TRY IT ▸ Your reply should be an exact copy of the lines from the one that holds "The image size is (1563, 931)." to the end of the data below.

THE DATA ▸
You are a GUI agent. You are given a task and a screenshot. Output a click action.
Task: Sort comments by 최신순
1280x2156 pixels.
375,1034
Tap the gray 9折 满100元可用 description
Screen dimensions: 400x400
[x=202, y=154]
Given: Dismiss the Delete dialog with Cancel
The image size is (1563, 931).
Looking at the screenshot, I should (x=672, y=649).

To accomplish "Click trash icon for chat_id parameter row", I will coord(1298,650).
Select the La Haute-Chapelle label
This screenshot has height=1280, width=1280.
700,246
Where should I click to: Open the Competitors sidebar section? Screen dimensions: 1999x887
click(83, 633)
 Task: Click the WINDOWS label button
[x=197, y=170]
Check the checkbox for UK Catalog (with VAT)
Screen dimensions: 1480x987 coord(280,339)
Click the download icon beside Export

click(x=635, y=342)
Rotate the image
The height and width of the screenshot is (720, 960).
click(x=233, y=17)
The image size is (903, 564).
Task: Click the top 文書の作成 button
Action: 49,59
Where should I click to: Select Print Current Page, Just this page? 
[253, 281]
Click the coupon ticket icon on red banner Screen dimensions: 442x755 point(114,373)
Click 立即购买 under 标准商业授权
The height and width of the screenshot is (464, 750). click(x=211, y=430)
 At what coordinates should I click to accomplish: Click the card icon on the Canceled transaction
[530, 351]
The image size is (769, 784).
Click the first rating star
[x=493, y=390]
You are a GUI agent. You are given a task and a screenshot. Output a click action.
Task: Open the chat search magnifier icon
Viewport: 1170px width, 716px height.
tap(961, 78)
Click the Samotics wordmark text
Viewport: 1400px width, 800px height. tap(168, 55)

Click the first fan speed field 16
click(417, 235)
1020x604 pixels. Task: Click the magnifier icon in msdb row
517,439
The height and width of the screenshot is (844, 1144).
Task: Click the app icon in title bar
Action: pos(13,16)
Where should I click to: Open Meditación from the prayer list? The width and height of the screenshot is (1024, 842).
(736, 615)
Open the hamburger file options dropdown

WRITTEN RESPONSE ▸
The image size is (1563, 931).
Looking at the screenshot, I should (x=672, y=649).

To accomplish "Click trash icon for chat_id parameter row", I will coord(1298,650).
Select the La Haute-Chapelle label
This screenshot has height=1280, width=1280.
700,246
Where should I click to: Open the Competitors sidebar section? Screen dimensions: 1999x887
click(83, 633)
 Task: Click the WINDOWS label button
[x=197, y=170]
Check the checkbox for UK Catalog (with VAT)
Screen dimensions: 1480x987 coord(280,339)
Click the download icon beside Export

click(x=635, y=342)
Rotate the image
The height and width of the screenshot is (720, 960).
click(x=233, y=17)
The image size is (903, 564).
Task: Click the top 文書の作成 button
Action: 49,59
Where should I click to: Select Print Current Page, Just this page? 
[253, 281]
Click the coupon ticket icon on red banner Screen dimensions: 442x755 point(114,373)
Click 立即购买 under 标准商业授权
The height and width of the screenshot is (464, 750). click(x=211, y=430)
 At what coordinates should I click to accomplish: Click the card icon on the Canceled transaction
[530, 351]
The image size is (769, 784).
Click the first rating star
[x=493, y=390]
You are a GUI agent. You are given a task and a screenshot. Output a click action.
Task: Open the chat search magnifier icon
Viewport: 1170px width, 716px height.
tap(961, 78)
Click the Samotics wordmark text
Viewport: 1400px width, 800px height. tap(168, 55)

Click the first fan speed field 16
click(417, 235)
1020x604 pixels. Task: Click the magnifier icon in msdb row
517,439
The height and width of the screenshot is (844, 1144).
Task: Click the app icon in title bar
Action: pos(13,16)
Where should I click to: Open Meditación from the prayer list? The width and height of the screenshot is (1024, 842).
(736, 615)
Open the hamburger file options dropdown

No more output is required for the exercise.